*** Opening Records shown ***

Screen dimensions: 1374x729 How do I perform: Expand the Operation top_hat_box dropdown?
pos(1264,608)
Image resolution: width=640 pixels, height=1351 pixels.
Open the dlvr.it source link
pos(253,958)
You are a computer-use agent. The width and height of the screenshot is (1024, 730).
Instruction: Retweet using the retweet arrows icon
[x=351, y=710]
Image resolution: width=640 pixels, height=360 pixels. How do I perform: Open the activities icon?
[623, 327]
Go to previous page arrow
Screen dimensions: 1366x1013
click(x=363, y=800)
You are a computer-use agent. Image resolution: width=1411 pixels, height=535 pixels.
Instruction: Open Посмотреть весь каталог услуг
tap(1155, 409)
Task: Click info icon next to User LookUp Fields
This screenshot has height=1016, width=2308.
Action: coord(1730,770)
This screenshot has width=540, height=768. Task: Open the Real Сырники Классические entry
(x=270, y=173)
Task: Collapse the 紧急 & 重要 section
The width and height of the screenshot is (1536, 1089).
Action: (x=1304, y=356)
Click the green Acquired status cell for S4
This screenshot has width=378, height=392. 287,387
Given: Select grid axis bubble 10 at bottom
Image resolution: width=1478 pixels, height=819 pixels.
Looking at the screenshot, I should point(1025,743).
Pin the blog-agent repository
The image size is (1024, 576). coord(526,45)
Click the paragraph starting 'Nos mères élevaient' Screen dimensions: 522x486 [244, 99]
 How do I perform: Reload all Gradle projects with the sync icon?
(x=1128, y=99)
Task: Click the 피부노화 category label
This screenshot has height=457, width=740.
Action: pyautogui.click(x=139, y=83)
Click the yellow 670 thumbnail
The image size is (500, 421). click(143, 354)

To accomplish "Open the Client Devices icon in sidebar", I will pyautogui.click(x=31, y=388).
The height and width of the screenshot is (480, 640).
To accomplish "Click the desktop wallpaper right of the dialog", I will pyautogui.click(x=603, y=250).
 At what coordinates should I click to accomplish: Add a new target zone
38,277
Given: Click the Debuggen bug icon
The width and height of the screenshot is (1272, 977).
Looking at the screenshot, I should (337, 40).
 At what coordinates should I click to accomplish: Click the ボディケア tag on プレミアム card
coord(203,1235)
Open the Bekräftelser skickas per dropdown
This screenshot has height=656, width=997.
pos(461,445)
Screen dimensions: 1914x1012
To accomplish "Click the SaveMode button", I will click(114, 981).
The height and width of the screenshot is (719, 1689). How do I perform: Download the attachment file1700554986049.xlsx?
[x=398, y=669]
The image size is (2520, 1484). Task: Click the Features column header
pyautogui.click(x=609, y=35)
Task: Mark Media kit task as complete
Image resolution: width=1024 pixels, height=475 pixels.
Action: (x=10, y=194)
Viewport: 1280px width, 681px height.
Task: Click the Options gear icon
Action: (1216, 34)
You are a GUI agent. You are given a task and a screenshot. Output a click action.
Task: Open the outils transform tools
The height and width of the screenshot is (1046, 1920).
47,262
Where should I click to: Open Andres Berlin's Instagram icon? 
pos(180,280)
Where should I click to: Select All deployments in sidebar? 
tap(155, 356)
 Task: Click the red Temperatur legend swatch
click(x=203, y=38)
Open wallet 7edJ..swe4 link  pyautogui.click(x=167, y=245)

*** Closing Records shown ***

(Required work): The material above is to be transcribed in full, exactly as it stands.

(Solved exercise):
Screen dimensions: 1374x729 How do I perform: Expand the Operation top_hat_box dropdown?
pos(1264,608)
Image resolution: width=640 pixels, height=1351 pixels.
Open the dlvr.it source link
pos(253,958)
You are a computer-use agent. The width and height of the screenshot is (1024, 730).
Instruction: Retweet using the retweet arrows icon
[x=351, y=710]
Image resolution: width=640 pixels, height=360 pixels. How do I perform: Open the activities icon?
[623, 327]
Go to previous page arrow
Screen dimensions: 1366x1013
click(x=363, y=800)
You are a computer-use agent. Image resolution: width=1411 pixels, height=535 pixels.
Instruction: Open Посмотреть весь каталог услуг
tap(1155, 409)
Task: Click info icon next to User LookUp Fields
This screenshot has height=1016, width=2308.
Action: coord(1730,770)
This screenshot has width=540, height=768. Task: Open the Real Сырники Классические entry
(x=270, y=173)
Task: Collapse the 紧急 & 重要 section
The width and height of the screenshot is (1536, 1089).
Action: (x=1304, y=356)
Click the green Acquired status cell for S4
This screenshot has width=378, height=392. 287,387
Given: Select grid axis bubble 10 at bottom
Image resolution: width=1478 pixels, height=819 pixels.
Looking at the screenshot, I should point(1025,743).
Pin the blog-agent repository
The image size is (1024, 576). coord(526,45)
Click the paragraph starting 'Nos mères élevaient' Screen dimensions: 522x486 [244, 99]
 How do I perform: Reload all Gradle projects with the sync icon?
(x=1128, y=99)
Task: Click the 피부노화 category label
This screenshot has height=457, width=740.
Action: pyautogui.click(x=139, y=83)
Click the yellow 670 thumbnail
The image size is (500, 421). click(143, 354)

To accomplish "Open the Client Devices icon in sidebar", I will pyautogui.click(x=31, y=388).
The height and width of the screenshot is (480, 640).
To accomplish "Click the desktop wallpaper right of the dialog", I will pyautogui.click(x=603, y=250).
 At what coordinates should I click to accomplish: Add a new target zone
38,277
Given: Click the Debuggen bug icon
The width and height of the screenshot is (1272, 977).
Looking at the screenshot, I should (337, 40).
 At what coordinates should I click to accomplish: Click the ボディケア tag on プレミアム card
coord(203,1235)
Open the Bekräftelser skickas per dropdown
This screenshot has height=656, width=997.
pos(461,445)
Screen dimensions: 1914x1012
To accomplish "Click the SaveMode button", I will click(114, 981).
The height and width of the screenshot is (719, 1689). How do I perform: Download the attachment file1700554986049.xlsx?
[x=398, y=669]
The image size is (2520, 1484). Task: Click the Features column header
pyautogui.click(x=609, y=35)
Task: Mark Media kit task as complete
Image resolution: width=1024 pixels, height=475 pixels.
Action: (x=10, y=194)
Viewport: 1280px width, 681px height.
Task: Click the Options gear icon
Action: (1216, 34)
You are a GUI agent. You are given a task and a screenshot. Output a click action.
Task: Open the outils transform tools
The height and width of the screenshot is (1046, 1920).
47,262
Where should I click to: Open Andres Berlin's Instagram icon? 
pos(180,280)
Where should I click to: Select All deployments in sidebar? 
tap(155, 356)
 Task: Click the red Temperatur legend swatch
click(x=203, y=38)
Open wallet 7edJ..swe4 link  pyautogui.click(x=167, y=245)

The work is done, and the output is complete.